DATA TO EXAMINE below:
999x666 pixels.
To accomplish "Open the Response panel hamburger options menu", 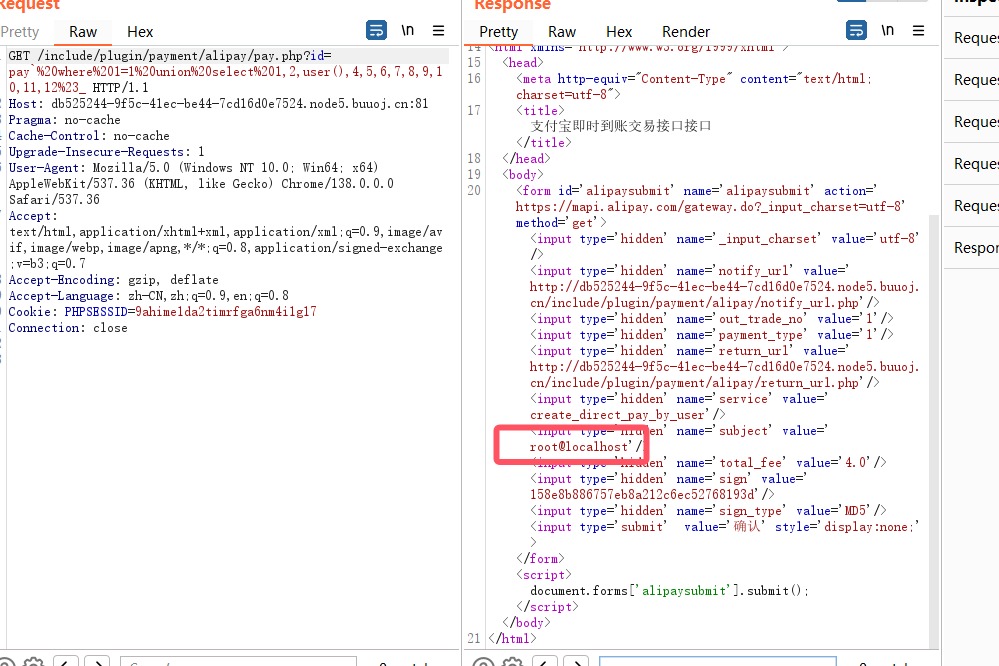I will 918,30.
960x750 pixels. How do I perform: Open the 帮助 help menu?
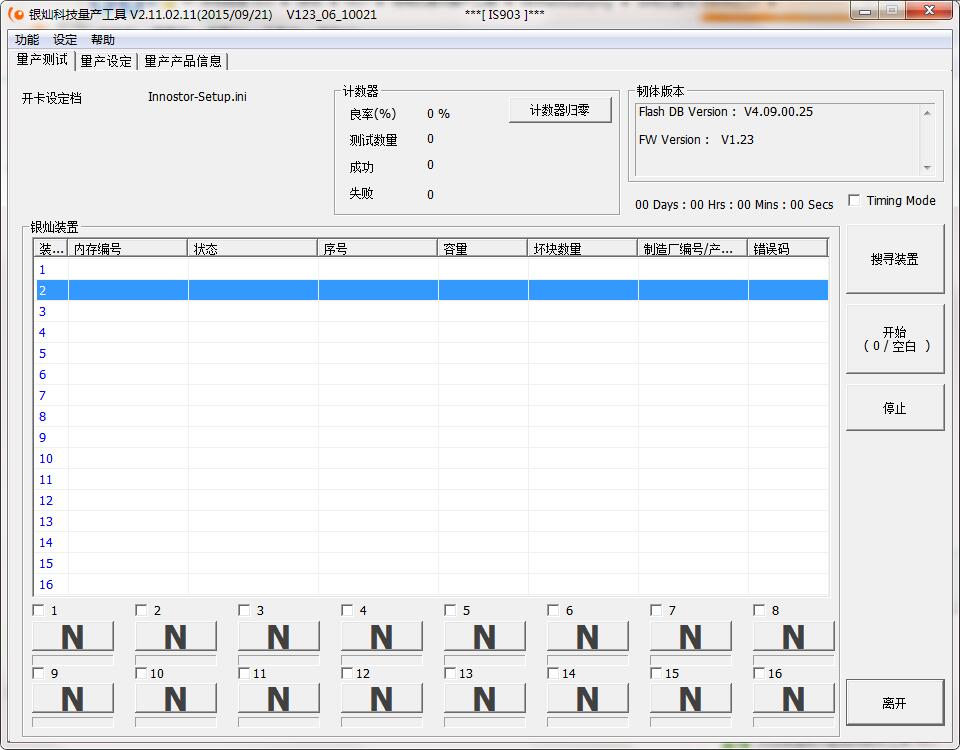tap(102, 40)
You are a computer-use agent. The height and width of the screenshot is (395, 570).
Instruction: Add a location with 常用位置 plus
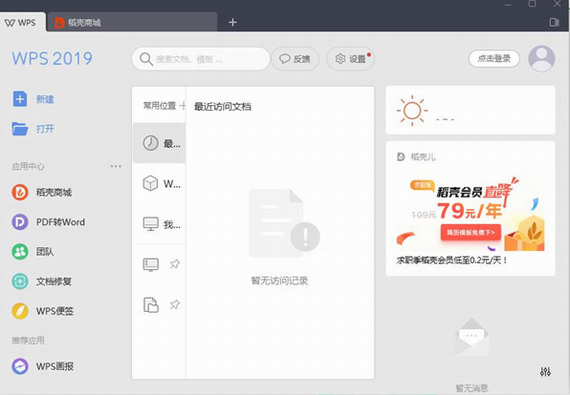click(x=182, y=106)
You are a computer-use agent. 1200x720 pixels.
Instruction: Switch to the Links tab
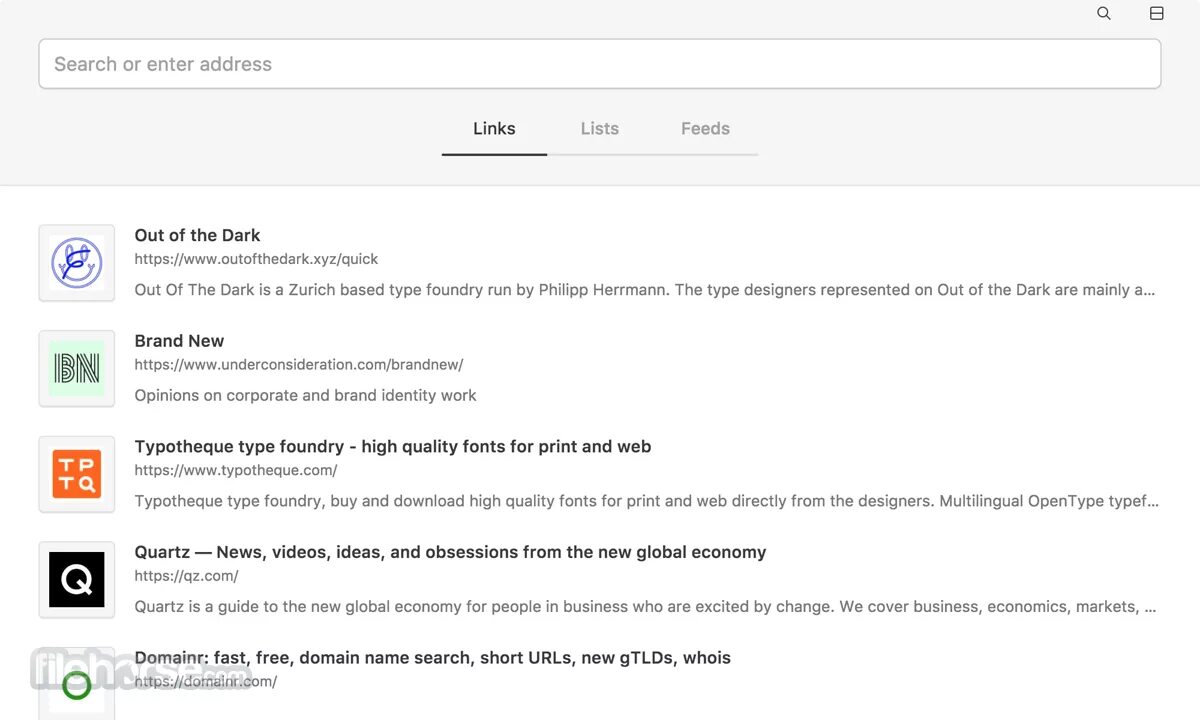click(x=494, y=129)
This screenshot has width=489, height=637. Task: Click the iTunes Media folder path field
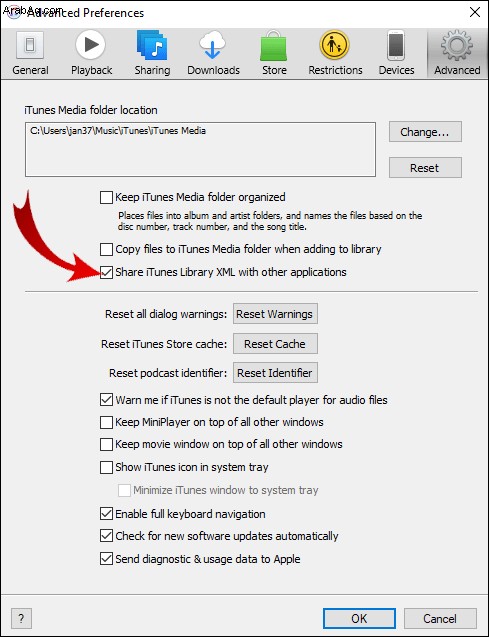[x=200, y=150]
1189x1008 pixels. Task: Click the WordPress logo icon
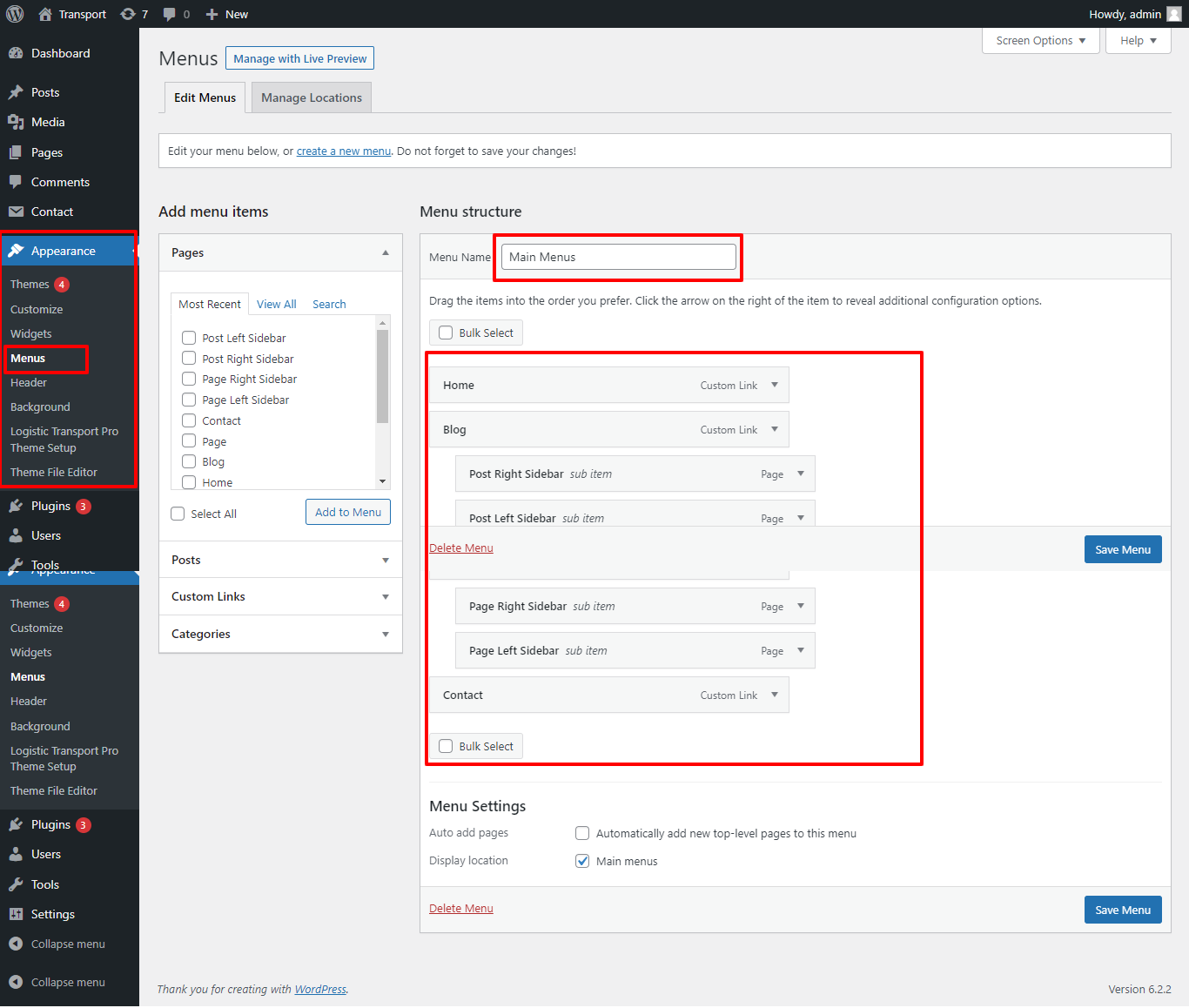[x=15, y=14]
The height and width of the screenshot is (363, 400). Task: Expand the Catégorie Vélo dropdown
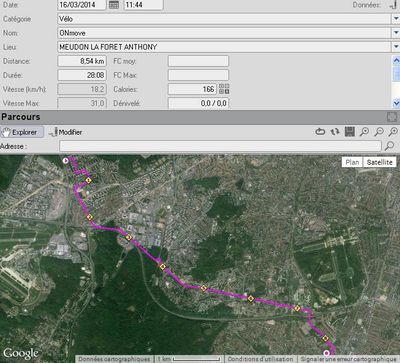395,19
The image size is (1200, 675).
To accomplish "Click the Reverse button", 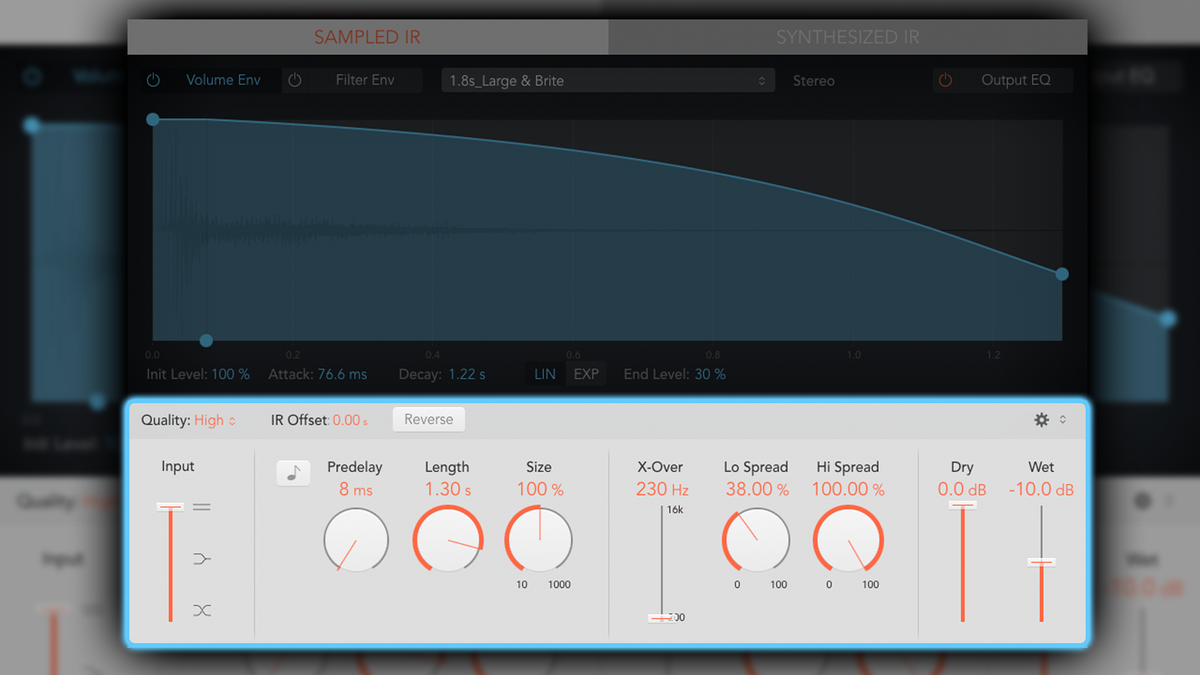I will point(428,419).
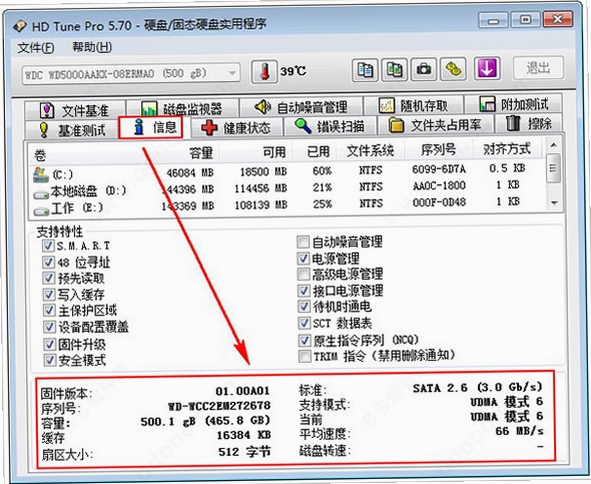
End of DATA TO EXAMINE.
In the listing above, find the line containing "1189x1008 pixels. Task: Click" and the line containing "The image size is (1200, 675).", then write out both of them and every line between, exactly, with no pictures.

1189x1008 pixels. Task: Click the WordPress logo icon
[x=15, y=14]
The height and width of the screenshot is (363, 400). Task: Expand the Catégorie Vélo dropdown
395,19
The image size is (1200, 675).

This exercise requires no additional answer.